Stored data
· · · ·

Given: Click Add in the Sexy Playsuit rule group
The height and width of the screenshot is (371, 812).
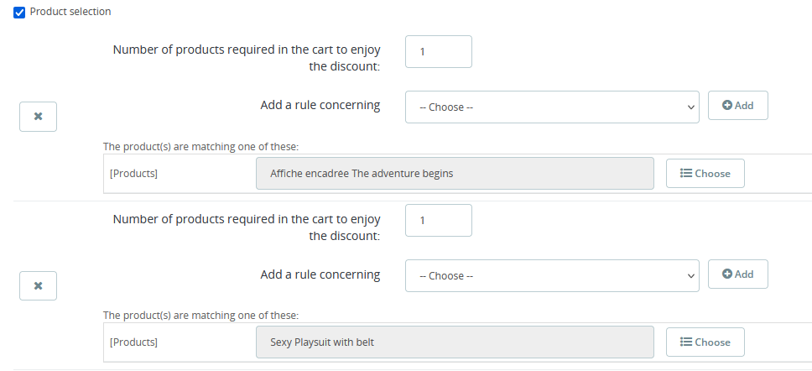Looking at the screenshot, I should pos(737,274).
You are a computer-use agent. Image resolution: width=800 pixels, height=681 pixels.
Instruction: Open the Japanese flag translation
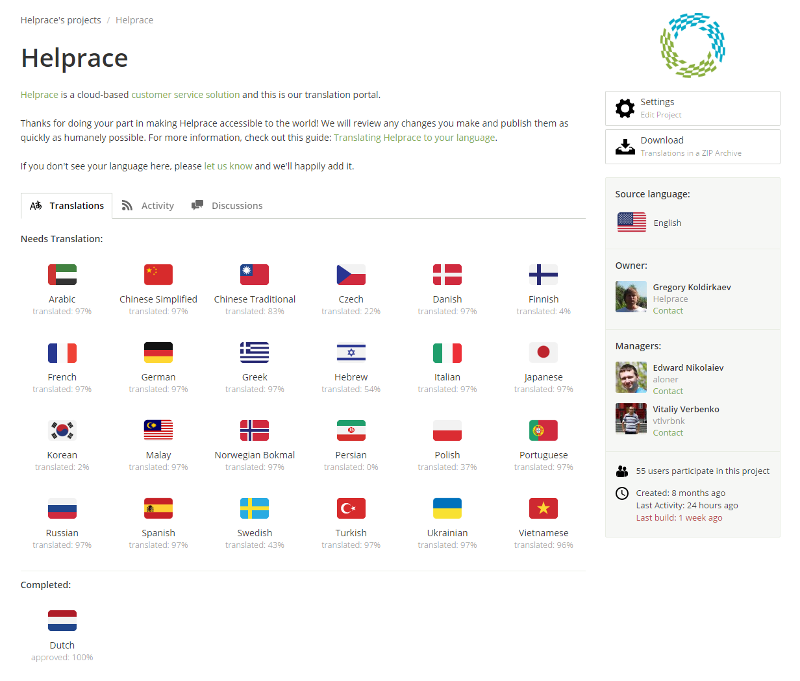coord(544,353)
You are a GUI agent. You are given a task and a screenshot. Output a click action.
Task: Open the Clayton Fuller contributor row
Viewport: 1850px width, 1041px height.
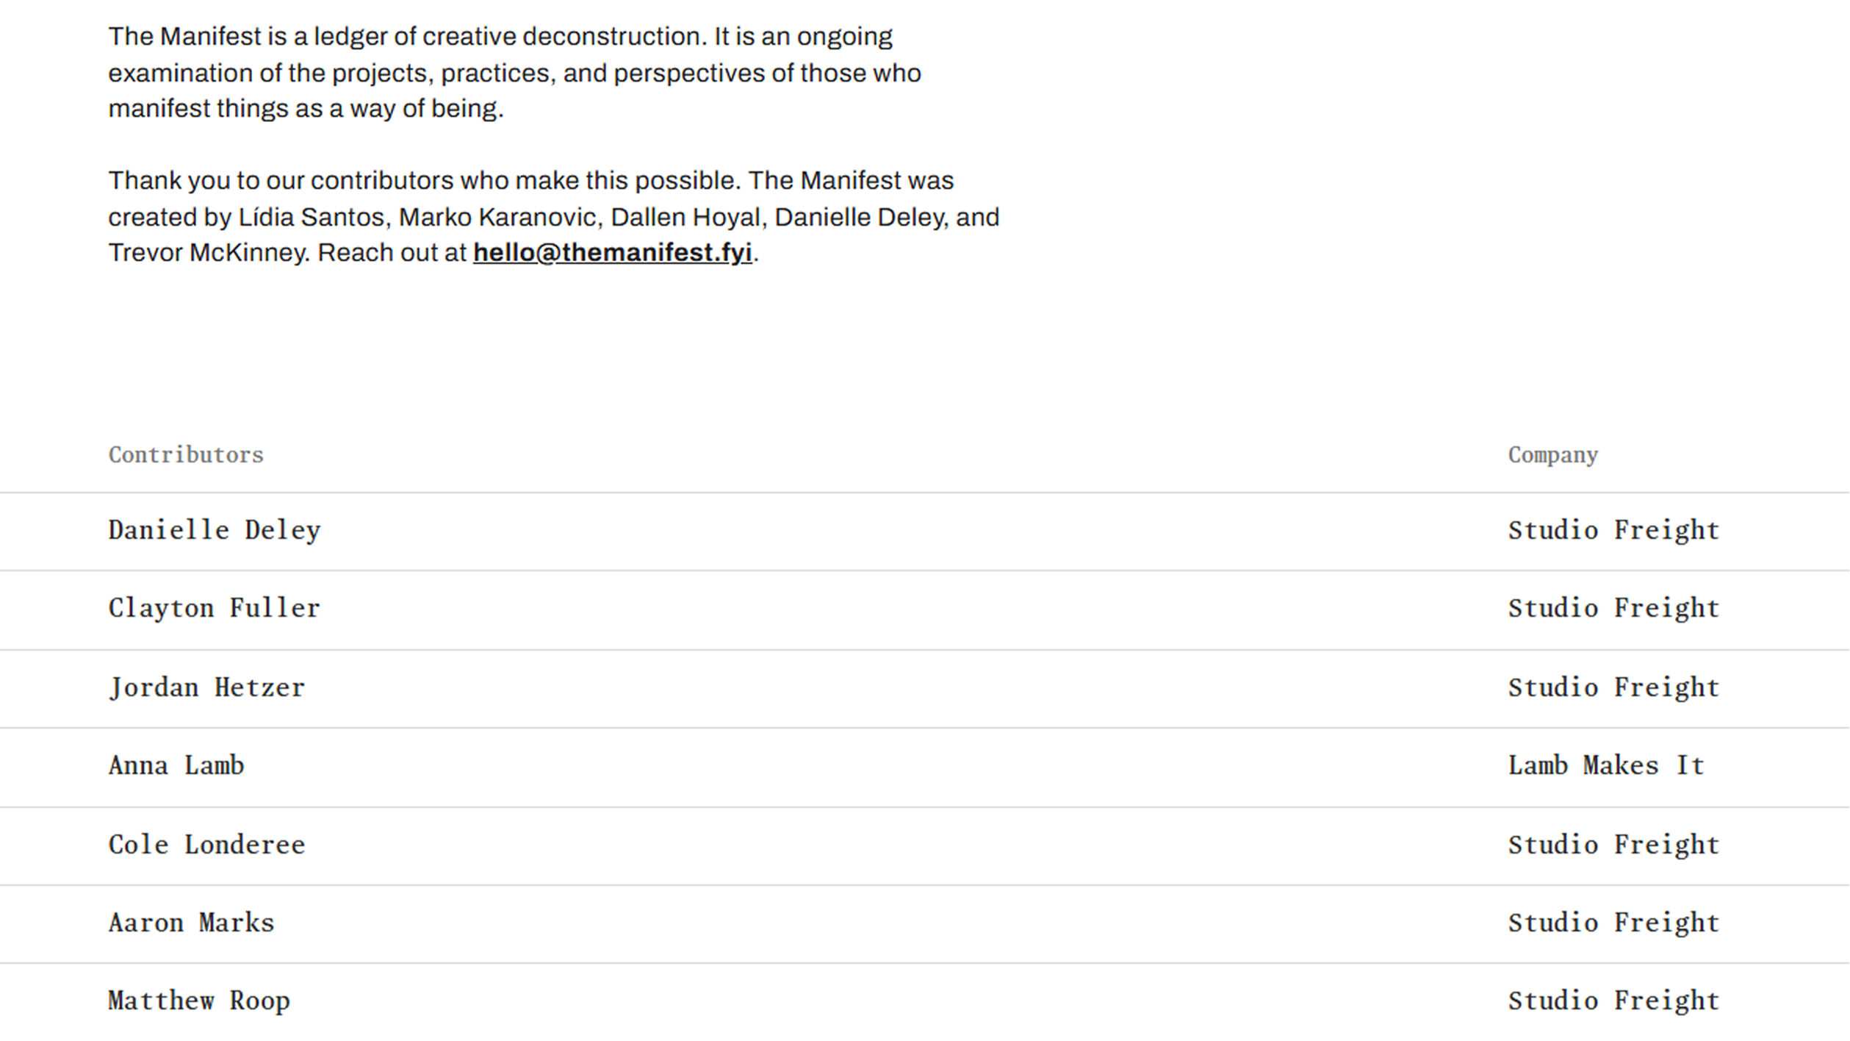point(215,609)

· · · ·

■ What to produce ■
Which lines of the records above contain the word "agent"? Show each of them.

■ Response box ■
You are a computer-use agent. Image resolution: width=800 pixels, height=681 pixels.
You are a GUI agent. You are given a task and a screenshot. Output a click action.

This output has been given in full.